[Task to complete]
Word for word, reproduce each of the entries.
───── Data to process
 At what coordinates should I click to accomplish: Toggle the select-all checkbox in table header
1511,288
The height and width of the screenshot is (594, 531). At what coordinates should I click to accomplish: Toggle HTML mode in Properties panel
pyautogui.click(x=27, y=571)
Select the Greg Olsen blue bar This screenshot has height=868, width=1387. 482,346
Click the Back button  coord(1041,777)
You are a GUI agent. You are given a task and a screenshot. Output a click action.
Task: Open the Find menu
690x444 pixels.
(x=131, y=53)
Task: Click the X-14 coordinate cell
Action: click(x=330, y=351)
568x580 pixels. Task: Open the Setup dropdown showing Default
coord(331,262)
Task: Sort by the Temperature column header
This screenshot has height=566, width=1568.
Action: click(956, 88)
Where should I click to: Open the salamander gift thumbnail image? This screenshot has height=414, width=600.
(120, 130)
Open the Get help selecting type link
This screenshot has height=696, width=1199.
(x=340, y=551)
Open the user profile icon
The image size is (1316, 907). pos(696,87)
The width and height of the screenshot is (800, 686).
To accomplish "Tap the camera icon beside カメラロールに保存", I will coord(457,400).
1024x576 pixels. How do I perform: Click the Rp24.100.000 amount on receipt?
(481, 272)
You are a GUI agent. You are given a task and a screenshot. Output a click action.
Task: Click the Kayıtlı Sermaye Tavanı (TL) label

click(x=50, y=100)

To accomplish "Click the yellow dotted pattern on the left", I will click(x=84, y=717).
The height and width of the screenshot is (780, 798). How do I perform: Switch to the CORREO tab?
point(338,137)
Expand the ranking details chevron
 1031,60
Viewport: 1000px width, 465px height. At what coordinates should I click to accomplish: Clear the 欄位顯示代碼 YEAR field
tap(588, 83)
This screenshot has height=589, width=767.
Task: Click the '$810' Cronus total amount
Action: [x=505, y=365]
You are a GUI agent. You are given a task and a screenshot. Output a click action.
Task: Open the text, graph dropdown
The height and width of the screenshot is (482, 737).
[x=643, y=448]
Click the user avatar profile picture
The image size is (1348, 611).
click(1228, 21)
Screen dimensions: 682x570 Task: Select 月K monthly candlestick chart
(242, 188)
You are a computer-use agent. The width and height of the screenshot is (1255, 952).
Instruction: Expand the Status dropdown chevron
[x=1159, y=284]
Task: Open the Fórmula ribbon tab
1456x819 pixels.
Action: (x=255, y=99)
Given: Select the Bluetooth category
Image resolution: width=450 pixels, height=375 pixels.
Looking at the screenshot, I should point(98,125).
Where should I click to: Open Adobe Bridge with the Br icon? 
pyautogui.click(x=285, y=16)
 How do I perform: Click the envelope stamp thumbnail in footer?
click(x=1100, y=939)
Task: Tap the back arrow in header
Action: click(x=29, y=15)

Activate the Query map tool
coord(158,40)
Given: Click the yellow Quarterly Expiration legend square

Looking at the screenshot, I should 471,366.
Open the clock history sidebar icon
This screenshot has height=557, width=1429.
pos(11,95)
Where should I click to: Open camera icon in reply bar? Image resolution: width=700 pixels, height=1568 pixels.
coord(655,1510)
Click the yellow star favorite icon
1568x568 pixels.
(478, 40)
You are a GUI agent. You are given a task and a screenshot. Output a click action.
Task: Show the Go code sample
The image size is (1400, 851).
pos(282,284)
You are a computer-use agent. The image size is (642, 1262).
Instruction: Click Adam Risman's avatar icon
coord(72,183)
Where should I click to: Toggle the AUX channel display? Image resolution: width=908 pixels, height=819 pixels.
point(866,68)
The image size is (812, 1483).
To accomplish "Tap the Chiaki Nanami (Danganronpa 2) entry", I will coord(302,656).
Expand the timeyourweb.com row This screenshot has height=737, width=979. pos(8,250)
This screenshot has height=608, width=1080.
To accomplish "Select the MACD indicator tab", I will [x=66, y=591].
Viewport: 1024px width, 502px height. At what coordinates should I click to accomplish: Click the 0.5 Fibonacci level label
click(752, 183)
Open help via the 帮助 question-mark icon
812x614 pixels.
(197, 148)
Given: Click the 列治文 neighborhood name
──────────
[Output of the exercise]
 At what coordinates should I click to accomplish: Toggle the select-all checkbox in table header
1511,288
The height and width of the screenshot is (594, 531). At what coordinates should I click to accomplish: Toggle HTML mode in Properties panel
pyautogui.click(x=27, y=571)
Select the Greg Olsen blue bar This screenshot has height=868, width=1387. 482,346
Click the Back button  coord(1041,777)
You are a GUI agent. You are given a task and a screenshot. Output a click action.
Task: Open the Find menu
690x444 pixels.
(x=131, y=53)
Task: Click the X-14 coordinate cell
Action: click(x=330, y=351)
568x580 pixels. Task: Open the Setup dropdown showing Default
coord(331,262)
Task: Sort by the Temperature column header
This screenshot has height=566, width=1568.
Action: click(956, 88)
Where should I click to: Open the salamander gift thumbnail image? This screenshot has height=414, width=600.
(120, 130)
Open the Get help selecting type link
This screenshot has height=696, width=1199.
(x=340, y=551)
Open the user profile icon
The image size is (1316, 907). pos(696,87)
The width and height of the screenshot is (800, 686).
To accomplish "Tap the camera icon beside カメラロールに保存", I will coord(457,400).
1024x576 pixels. How do I perform: Click the Rp24.100.000 amount on receipt?
(481, 272)
You are a GUI agent. You are given a task and a screenshot. Output a click action.
Task: Click the Kayıtlı Sermaye Tavanı (TL) label

click(x=50, y=100)

To accomplish "Click the yellow dotted pattern on the left", I will click(x=84, y=717).
The height and width of the screenshot is (780, 798). How do I perform: Switch to the CORREO tab?
point(338,137)
Expand the ranking details chevron
 1031,60
Viewport: 1000px width, 465px height. At what coordinates should I click to accomplish: Clear the 欄位顯示代碼 YEAR field
tap(588, 83)
This screenshot has height=589, width=767.
Task: Click the '$810' Cronus total amount
Action: [x=505, y=365]
You are a GUI agent. You are given a task and a screenshot. Output a click action.
Task: Open the text, graph dropdown
The height and width of the screenshot is (482, 737).
[x=643, y=448]
Click the user avatar profile picture
The image size is (1348, 611).
click(1228, 21)
Screen dimensions: 682x570 Task: Select 月K monthly candlestick chart
(242, 188)
You are a computer-use agent. The width and height of the screenshot is (1255, 952).
Instruction: Expand the Status dropdown chevron
[x=1159, y=284]
Task: Open the Fórmula ribbon tab
1456x819 pixels.
Action: (x=255, y=99)
Given: Select the Bluetooth category
Image resolution: width=450 pixels, height=375 pixels.
Looking at the screenshot, I should point(98,125).
Where should I click to: Open Adobe Bridge with the Br icon? 
pyautogui.click(x=285, y=16)
 How do I perform: Click the envelope stamp thumbnail in footer?
click(x=1100, y=939)
Task: Tap the back arrow in header
Action: click(x=29, y=15)

Activate the Query map tool
coord(158,40)
Given: Click the yellow Quarterly Expiration legend square

Looking at the screenshot, I should 471,366.
Open the clock history sidebar icon
This screenshot has height=557, width=1429.
pos(11,95)
Where should I click to: Open camera icon in reply bar? Image resolution: width=700 pixels, height=1568 pixels.
coord(655,1510)
Click the yellow star favorite icon
1568x568 pixels.
(478, 40)
You are a GUI agent. You are given a task and a screenshot. Output a click action.
Task: Show the Go code sample
The image size is (1400, 851).
pos(282,284)
You are a computer-use agent. The image size is (642, 1262).
Instruction: Click Adam Risman's avatar icon
coord(72,183)
Where should I click to: Toggle the AUX channel display? Image resolution: width=908 pixels, height=819 pixels.
point(866,68)
The image size is (812, 1483).
To accomplish "Tap the Chiaki Nanami (Danganronpa 2) entry", I will coord(302,656).
Expand the timeyourweb.com row This screenshot has height=737, width=979. pos(8,250)
This screenshot has height=608, width=1080.
To accomplish "Select the MACD indicator tab", I will [x=66, y=591].
Viewport: 1024px width, 502px height. At what coordinates should I click to accomplish: Click the 0.5 Fibonacci level label
click(752, 183)
Open help via the 帮助 question-mark icon
812x614 pixels.
(197, 148)
Given: Click the 列治文 neighborhood name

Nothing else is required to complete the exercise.